The tragedy of this statement lies in its confirmation that the ruling party views the opposition not as legitimate participants in a national conversation, but as “agents provocateurs” whose very existence is a disruption. 

Labeling human rights lawyers and citizens as “foolish” for attending a public hearing to voice their dissent is a direct assault on the spirit of Section 141 of the Constitution. 

That section explicitly mandates Parliament to facilitate public involvement in its legislative processes. 

If a citizen is deemed “naive” or “foolish” for attempting to exercise a constitutionally guaranteed right, then the law itself has been rendered a mockery. 

Chinamasa is essentially telling the Zimbabwean public that if they do not agree with the government, they should stay home for their own safety. 

This is the language of intimidation, not of leadership.

The statement also inadvertently exposes the underlying motive behind Constitutional Amendment (No. 3) Bill. 

The bill, which seeks to extend presidential and parliamentary terms to 2030, is a monumental shift in the country’s democratic framework. 

Such a significant change requires the highest level of genuine, uncoerced public consensus. 

However, when the process for gathering that consensus is described by the ruling party’s treasurer as a partisan stronghold where dissent is unwelcome, the entire legislative endeavor loses its legitimacy. 

It confirms the our long-standing claim that these hearings are a superficial “box-ticking” exercise designed to provide a thin veneer of legality to a preordained political outcome. 

The “99.99 percent” figure is not a sign of popularity but a metric of exclusion—a statistical shadow cast by the systematic purging of alternative voices from the public square.

We must also interrogate the silence and complicity of the parliamentary officials who allowed these hearings to devolve into what Chinamasa calls a “predictable” explosion of partisan fervor. 

If Parliament cannot guarantee the safety of citizens who come to express their views, then it has failed in its primary duty to the people. 

By allowing these venues to be packed with bussed-in party faithful who view the expression of a differing opinion as a declaration of war, the institution has allowed itself to be captured and weaponized. 

Chinamasa’s statement serves as the final confirmation of this capture. 

He speaks with the confidence of someone who knows that the institutions of the state will not hold his party accountable for the “predictable” behavior of its masses.

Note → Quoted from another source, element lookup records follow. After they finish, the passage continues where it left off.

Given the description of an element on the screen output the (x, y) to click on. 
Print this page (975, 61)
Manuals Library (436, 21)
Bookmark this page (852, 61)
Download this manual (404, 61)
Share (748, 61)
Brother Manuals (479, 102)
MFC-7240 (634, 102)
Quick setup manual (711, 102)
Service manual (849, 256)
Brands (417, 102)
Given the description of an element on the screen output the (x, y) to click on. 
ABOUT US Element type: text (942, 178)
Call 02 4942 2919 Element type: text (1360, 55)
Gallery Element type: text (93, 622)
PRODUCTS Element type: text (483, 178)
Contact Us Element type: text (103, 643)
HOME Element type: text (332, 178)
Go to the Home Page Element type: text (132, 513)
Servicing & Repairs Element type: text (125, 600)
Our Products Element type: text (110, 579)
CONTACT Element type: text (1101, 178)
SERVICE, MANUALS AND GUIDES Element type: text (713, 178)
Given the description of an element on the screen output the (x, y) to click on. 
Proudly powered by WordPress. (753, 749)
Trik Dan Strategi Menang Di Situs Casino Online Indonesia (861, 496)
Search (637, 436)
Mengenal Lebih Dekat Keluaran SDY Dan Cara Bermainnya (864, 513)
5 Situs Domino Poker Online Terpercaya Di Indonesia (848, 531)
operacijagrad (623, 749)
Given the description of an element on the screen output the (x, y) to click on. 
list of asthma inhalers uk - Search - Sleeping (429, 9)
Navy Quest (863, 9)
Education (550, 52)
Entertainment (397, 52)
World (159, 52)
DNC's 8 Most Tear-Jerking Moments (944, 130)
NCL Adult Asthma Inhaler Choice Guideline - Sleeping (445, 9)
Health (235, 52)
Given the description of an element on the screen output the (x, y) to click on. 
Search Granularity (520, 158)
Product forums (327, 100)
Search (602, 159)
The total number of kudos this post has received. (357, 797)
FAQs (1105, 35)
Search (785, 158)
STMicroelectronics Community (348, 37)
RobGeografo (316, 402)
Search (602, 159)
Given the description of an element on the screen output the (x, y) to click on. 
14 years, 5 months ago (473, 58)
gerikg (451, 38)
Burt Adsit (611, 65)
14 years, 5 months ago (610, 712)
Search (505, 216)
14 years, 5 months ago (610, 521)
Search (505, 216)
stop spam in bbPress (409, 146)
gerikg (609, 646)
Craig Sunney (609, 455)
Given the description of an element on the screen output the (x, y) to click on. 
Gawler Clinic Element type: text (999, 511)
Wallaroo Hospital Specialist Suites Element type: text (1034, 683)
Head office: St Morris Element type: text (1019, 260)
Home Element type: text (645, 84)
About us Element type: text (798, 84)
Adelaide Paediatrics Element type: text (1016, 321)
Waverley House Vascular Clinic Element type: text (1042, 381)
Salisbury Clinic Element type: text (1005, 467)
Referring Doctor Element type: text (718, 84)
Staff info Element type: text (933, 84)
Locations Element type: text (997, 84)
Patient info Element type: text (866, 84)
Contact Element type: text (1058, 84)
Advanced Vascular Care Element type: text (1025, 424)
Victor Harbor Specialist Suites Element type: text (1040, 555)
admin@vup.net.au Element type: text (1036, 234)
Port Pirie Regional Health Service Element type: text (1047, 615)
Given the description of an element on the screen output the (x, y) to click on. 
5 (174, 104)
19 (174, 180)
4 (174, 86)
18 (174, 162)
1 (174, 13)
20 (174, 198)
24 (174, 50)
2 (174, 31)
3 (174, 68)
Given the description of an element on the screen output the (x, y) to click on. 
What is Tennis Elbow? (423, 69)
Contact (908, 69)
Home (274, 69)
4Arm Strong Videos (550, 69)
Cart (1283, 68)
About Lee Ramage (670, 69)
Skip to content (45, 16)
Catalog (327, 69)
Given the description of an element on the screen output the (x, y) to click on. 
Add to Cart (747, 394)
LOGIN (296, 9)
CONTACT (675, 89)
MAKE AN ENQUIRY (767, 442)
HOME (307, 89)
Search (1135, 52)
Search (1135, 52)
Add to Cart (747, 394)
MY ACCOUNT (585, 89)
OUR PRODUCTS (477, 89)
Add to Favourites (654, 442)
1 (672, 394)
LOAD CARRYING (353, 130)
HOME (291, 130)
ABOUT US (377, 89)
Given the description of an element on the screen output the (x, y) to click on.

The long-term implications of this rhetoric are devastating for the prospect of national healing and cohesion. 

When a senior leader tells the nation that a crowd of one mind “does not take kindly to a differing viewpoint,” he is setting a standard for political engagement that begins and ends with the fist. 

He is signaling to every young person in the country that the way to deal with a debate is to outnumber and overwhelm the opponent through sheer physical presence and intimidation. 

This is a recipe for perpetual conflict and a total breakdown of the social contract. 

It creates a society where truth is not determined by the strength of an argument, but by the volume of the shouting and the threat of the mob.

In the final analysis, Patrick Chinamasa has done the nation a backhanded favor by being so transparently honest about his party’s disdain for democratic dissent. 

He has stripped away the flowery language of “reform” and “engagement” that often characterizes government communications, leaving behind the raw, ugly reality of political intolerance. 

His words should serve as a wake-up call to the international community and to every Zimbabwean who still believes in the possibility of a fair and just society. 

The tragedy is not just that the hearings were disrupted, but that the disruption was defended as a natural consequence of “human frailty.” 

If the goal of our political system is merely to reflect the worst impulses of ancient history rather than the highest aspirations of modern democracy, then the road to 2030 will be a very dark one indeed. 

Zimbabweans deserve a Parliament that protects their voices, not a ruling party that mocks their “foolishness” for daring to speak.